In witness whereof, I have hereunto set my hand and caused the seal of the United States to be affixed. Done at the City of Washington this 18th day of May in the year of our Lord one thousand nine hundred and seventeen, and of the Independence of the United States of America the one hundred and forty-first.
By Samuel Gompers.
I HAVE counted myself happy in the companionship of the men and women who called themselves pacifists. There was not a State or national or international peace society of which I was not a member, and in many instances an officer. As a trade Unionist, with its practices and its philosophies, I have been in happy accord with our movement for international peace.
At a great gathering in Faneuil Hall, Boston, some years ago, I gave utterance to my soul's conviction that the time had come when great international wars had been put to an end, and I expressed the opinion that in the last analysis, if those who are the profit-mongers by "war" undertook to create a war, the working people of the countries of the world would stop work simultaneously, if necessary, in order to prevent international war.
I was sent as a delegate from the American Federation of Labor to the International Congress of Labor in 1909, held at Paris, France, and there at that conference, incidental to it, there was arranged one of the greatest mass-meetings I have ever attended, at which the representatives of the labor movement of each country declared that there would not be another international war.

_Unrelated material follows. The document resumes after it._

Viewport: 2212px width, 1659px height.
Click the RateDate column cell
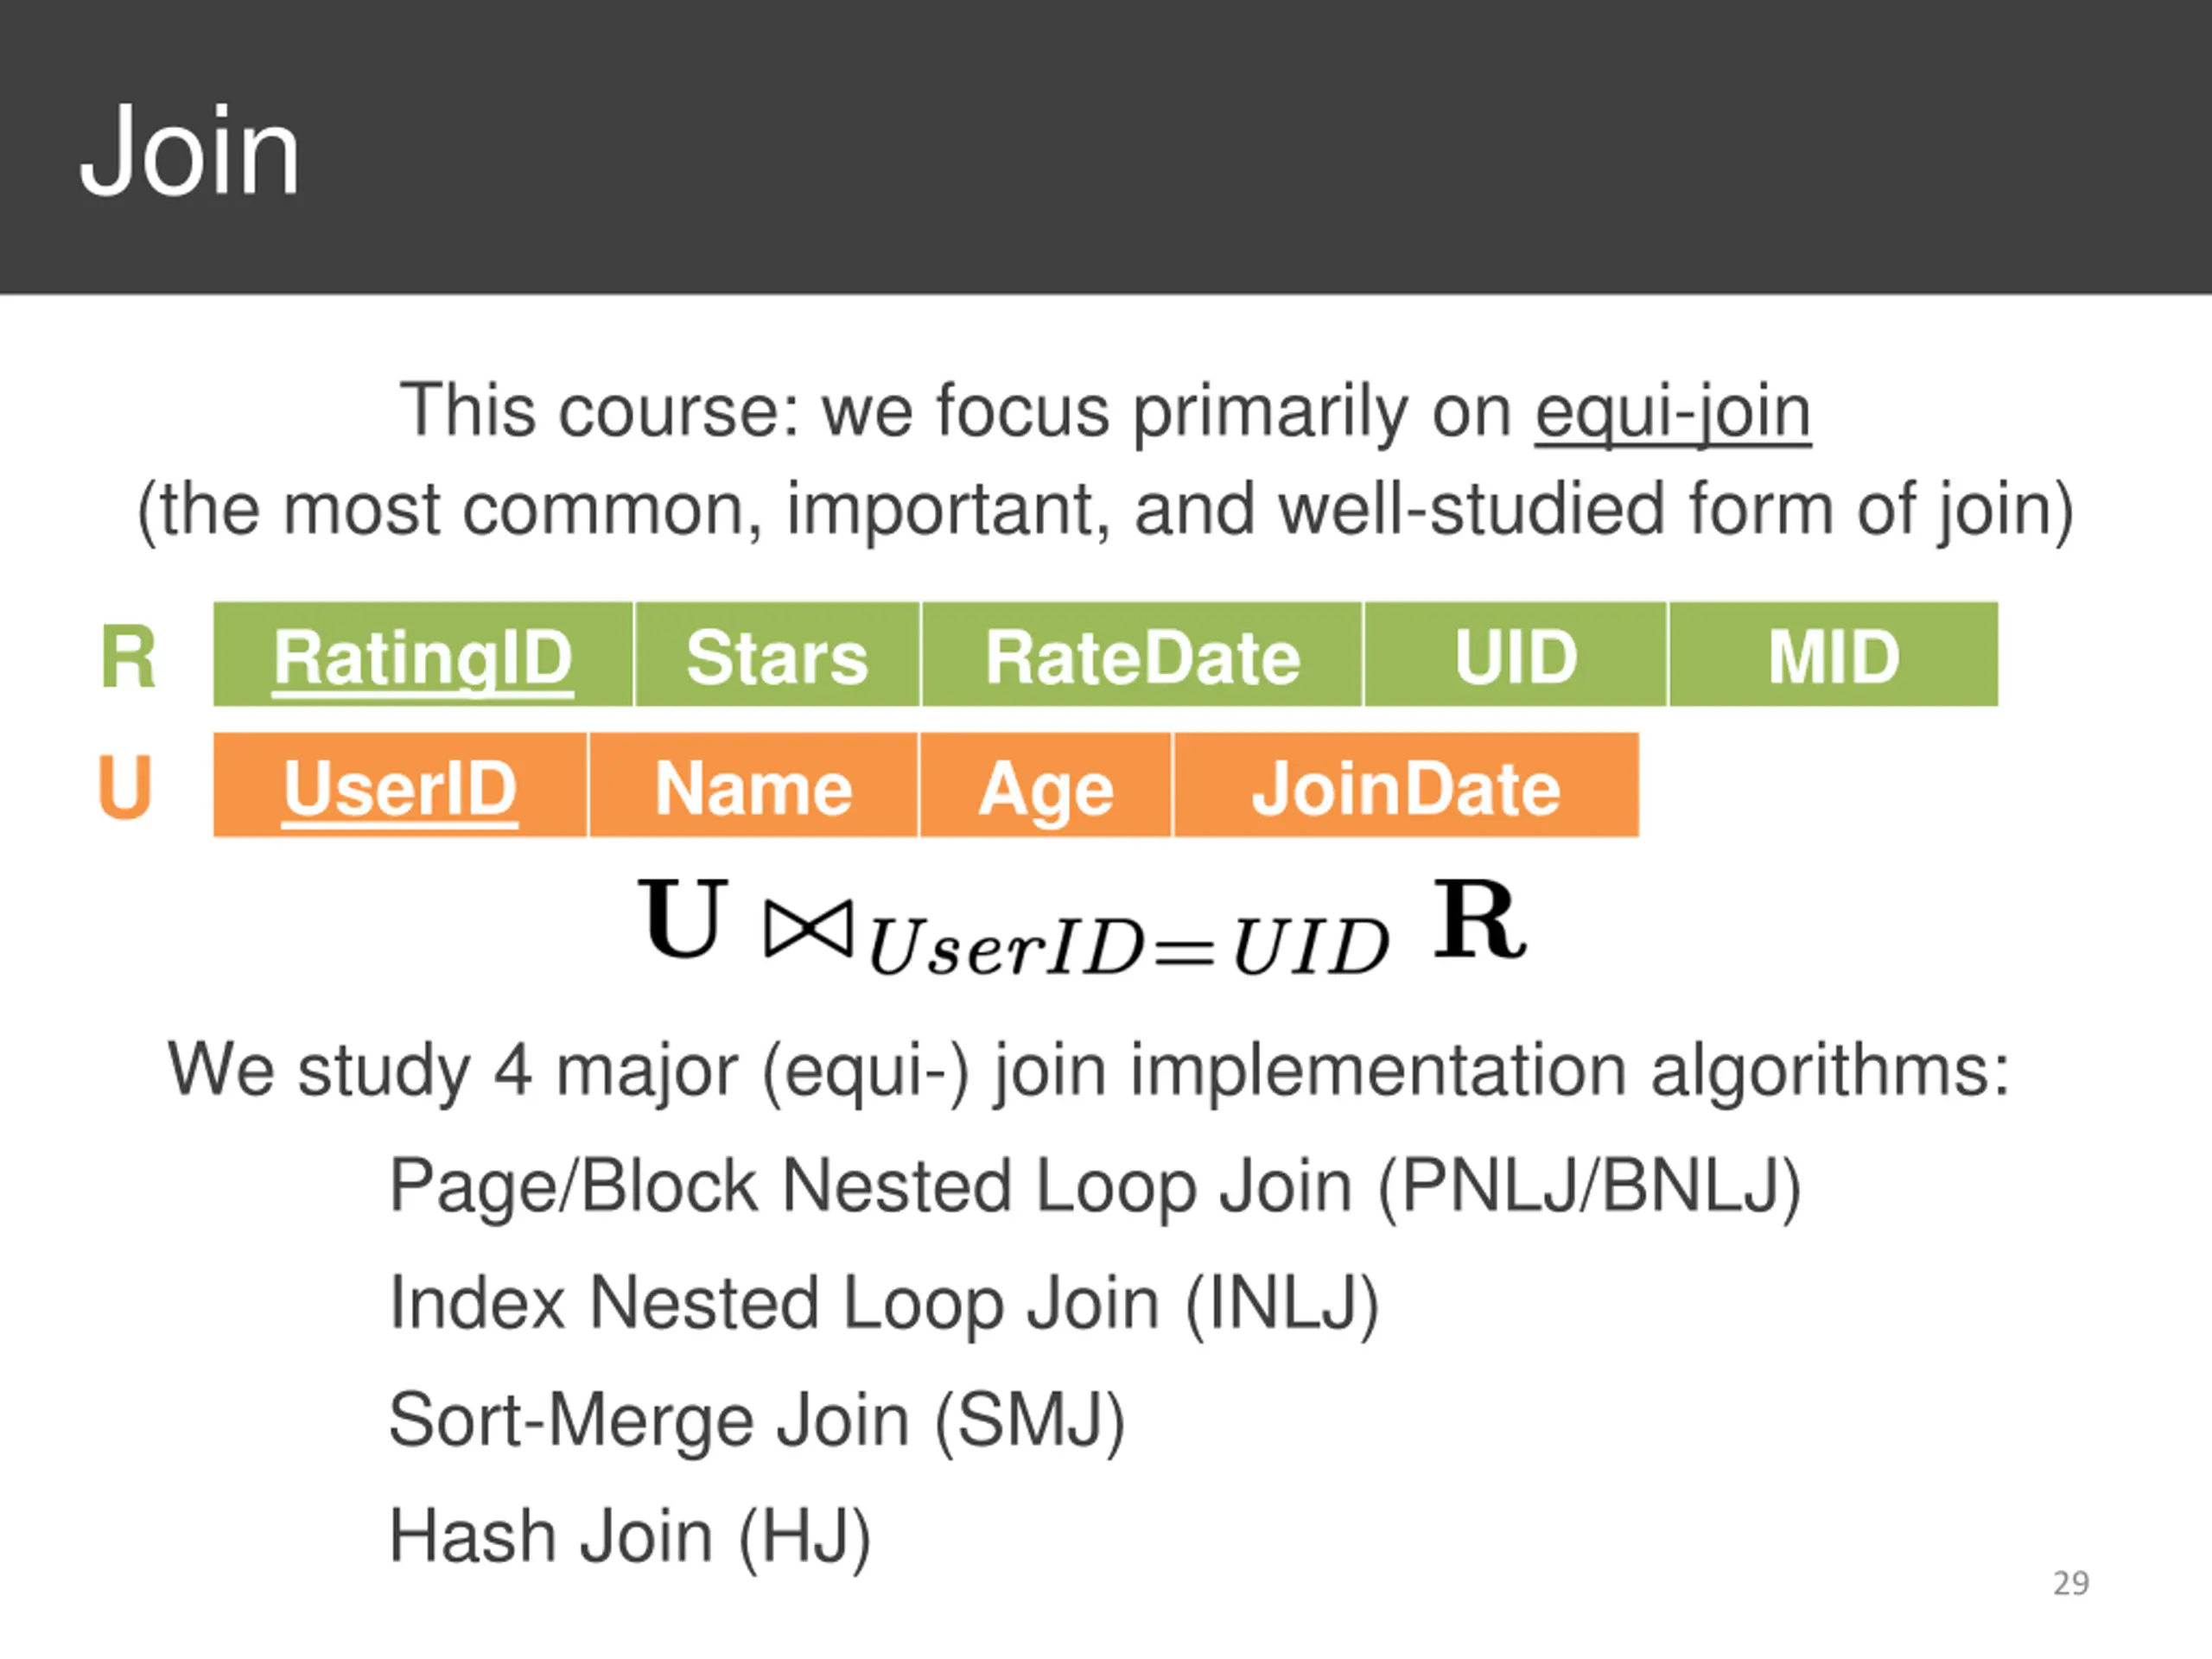click(1142, 655)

And I went home, happy in the further proof that the time of universal peace had come. . . . I doubt if there were many who were so thoroughly shocked to the innermost depths of their being as I was with the breaking out of the European War. But it had come! and as it went on, ruthlessly, we saw a terrific conflict in which the dominating spirit was that the people attacked must be subjugated to the will of the great autocrat of his time regardless of how our sympathies ran, and that men who had given the best years of their lives in the effort to find some means, some secret of science or of nature, so that the slightest ill or pain of the most insignificant of the race might be assuaged, turned to purposes of destruction. At the call of this autocrat, His Imperial Majesty the Emperor of Germany, men were set at attack, and we found that these very men were clutching at each other's throats and seeking each other's destruction.

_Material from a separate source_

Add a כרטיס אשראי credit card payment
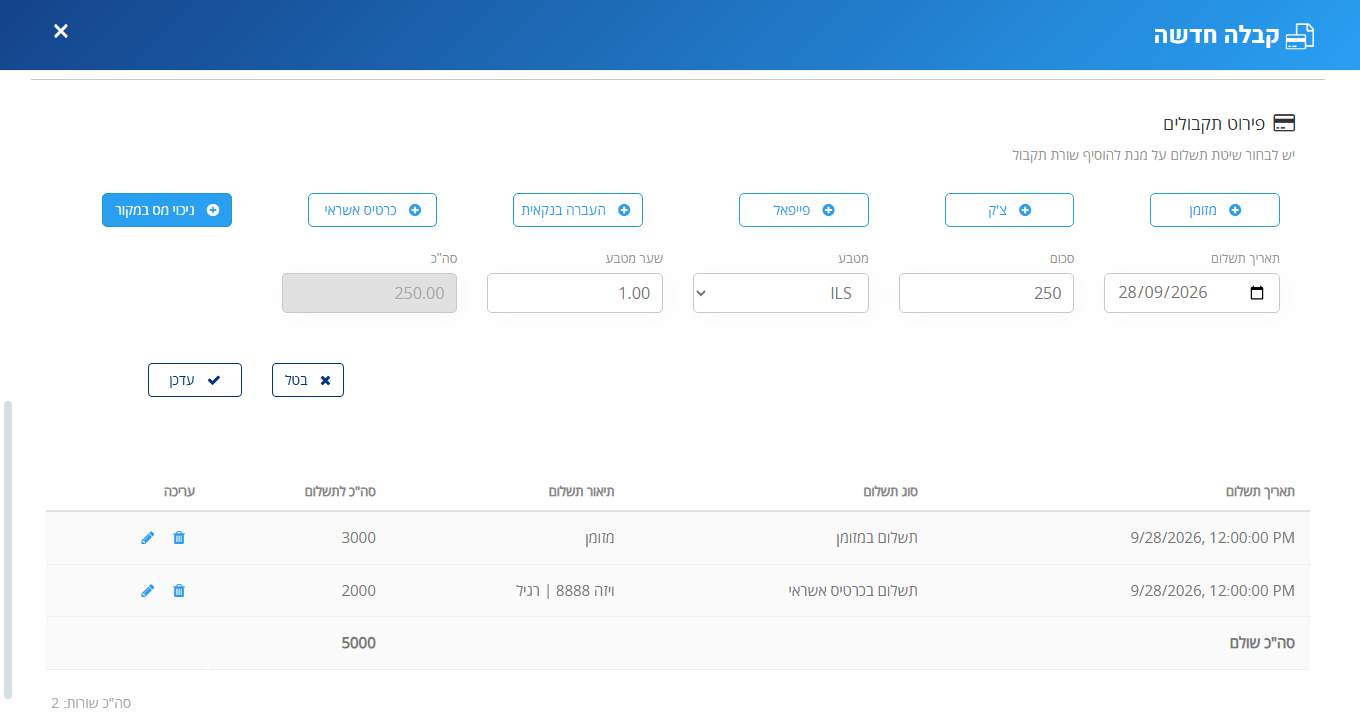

The United States has declared that she can no longer live in safety when there is stalking throughout the earth this thunderous machine of murder. The United States authoritatively has declared that peace is desirable and should be brought about, but that peace is impossible so long as life and liberty are challenged and menaced. The Republic of the United States has cast her lot with the Allied countries fighting against the greatest military machine ever erected in the history of the world.
I am made ill when I see or hear any one suffering the slightest pain or anguish, and yet I hold that it is essential that the sacrifice must be made that humanity shall never again be cursed by a war such as the one which has been thrust upon us.